TASK INSTRUCTIONS ▸ Copy word for word the stretch of lines from the one containing "The height and width of the screenshot is (1714, 1440)." through the one containing "center [66, 620].".

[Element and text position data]
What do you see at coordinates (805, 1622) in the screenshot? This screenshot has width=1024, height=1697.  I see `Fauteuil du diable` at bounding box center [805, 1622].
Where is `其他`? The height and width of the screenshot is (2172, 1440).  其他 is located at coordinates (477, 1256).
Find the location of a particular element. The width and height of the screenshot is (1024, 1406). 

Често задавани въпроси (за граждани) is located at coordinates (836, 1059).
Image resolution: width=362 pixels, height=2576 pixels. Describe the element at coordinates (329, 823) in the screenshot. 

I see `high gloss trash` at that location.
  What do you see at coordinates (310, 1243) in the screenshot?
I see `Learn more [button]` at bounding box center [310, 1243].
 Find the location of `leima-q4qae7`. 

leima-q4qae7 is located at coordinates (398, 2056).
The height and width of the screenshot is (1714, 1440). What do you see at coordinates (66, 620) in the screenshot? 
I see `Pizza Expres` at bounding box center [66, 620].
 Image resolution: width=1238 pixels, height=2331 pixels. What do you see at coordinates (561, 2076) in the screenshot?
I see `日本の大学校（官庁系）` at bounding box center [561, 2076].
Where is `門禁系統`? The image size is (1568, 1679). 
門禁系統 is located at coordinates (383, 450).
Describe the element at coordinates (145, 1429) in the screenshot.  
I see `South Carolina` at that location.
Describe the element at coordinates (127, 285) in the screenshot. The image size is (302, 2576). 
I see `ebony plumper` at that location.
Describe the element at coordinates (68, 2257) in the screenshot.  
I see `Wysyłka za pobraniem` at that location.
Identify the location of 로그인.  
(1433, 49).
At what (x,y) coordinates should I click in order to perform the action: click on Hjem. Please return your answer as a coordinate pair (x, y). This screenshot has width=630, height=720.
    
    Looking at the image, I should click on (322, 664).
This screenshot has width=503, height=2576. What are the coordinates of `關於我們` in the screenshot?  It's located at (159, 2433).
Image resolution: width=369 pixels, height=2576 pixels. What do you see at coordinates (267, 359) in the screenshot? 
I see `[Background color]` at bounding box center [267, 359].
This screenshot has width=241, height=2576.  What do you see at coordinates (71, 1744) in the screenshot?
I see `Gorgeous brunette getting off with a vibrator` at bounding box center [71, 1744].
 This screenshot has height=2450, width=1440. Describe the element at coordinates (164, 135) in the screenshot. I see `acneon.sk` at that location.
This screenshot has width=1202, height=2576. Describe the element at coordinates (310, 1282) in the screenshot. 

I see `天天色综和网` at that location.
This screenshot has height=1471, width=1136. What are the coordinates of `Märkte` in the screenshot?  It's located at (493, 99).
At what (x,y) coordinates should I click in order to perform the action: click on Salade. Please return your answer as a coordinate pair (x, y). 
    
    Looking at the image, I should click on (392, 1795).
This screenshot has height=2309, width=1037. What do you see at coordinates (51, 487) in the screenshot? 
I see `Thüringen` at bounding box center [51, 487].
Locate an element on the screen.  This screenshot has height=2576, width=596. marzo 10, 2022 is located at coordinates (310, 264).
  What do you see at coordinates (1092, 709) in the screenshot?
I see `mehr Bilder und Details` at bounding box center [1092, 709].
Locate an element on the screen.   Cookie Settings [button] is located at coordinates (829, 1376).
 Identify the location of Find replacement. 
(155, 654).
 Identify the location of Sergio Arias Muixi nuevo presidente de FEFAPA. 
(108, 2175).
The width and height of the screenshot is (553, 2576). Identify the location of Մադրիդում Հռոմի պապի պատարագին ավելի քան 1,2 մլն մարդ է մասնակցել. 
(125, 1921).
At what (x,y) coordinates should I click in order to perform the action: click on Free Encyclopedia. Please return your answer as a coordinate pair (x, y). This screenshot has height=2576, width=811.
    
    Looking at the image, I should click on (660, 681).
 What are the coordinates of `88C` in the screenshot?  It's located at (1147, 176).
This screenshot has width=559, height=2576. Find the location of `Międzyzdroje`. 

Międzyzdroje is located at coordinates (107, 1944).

SOLUTION TO THE PROBLEM ▸
The height and width of the screenshot is (1714, 1440). What do you see at coordinates (66, 620) in the screenshot? 
I see `Pizza Expres` at bounding box center [66, 620].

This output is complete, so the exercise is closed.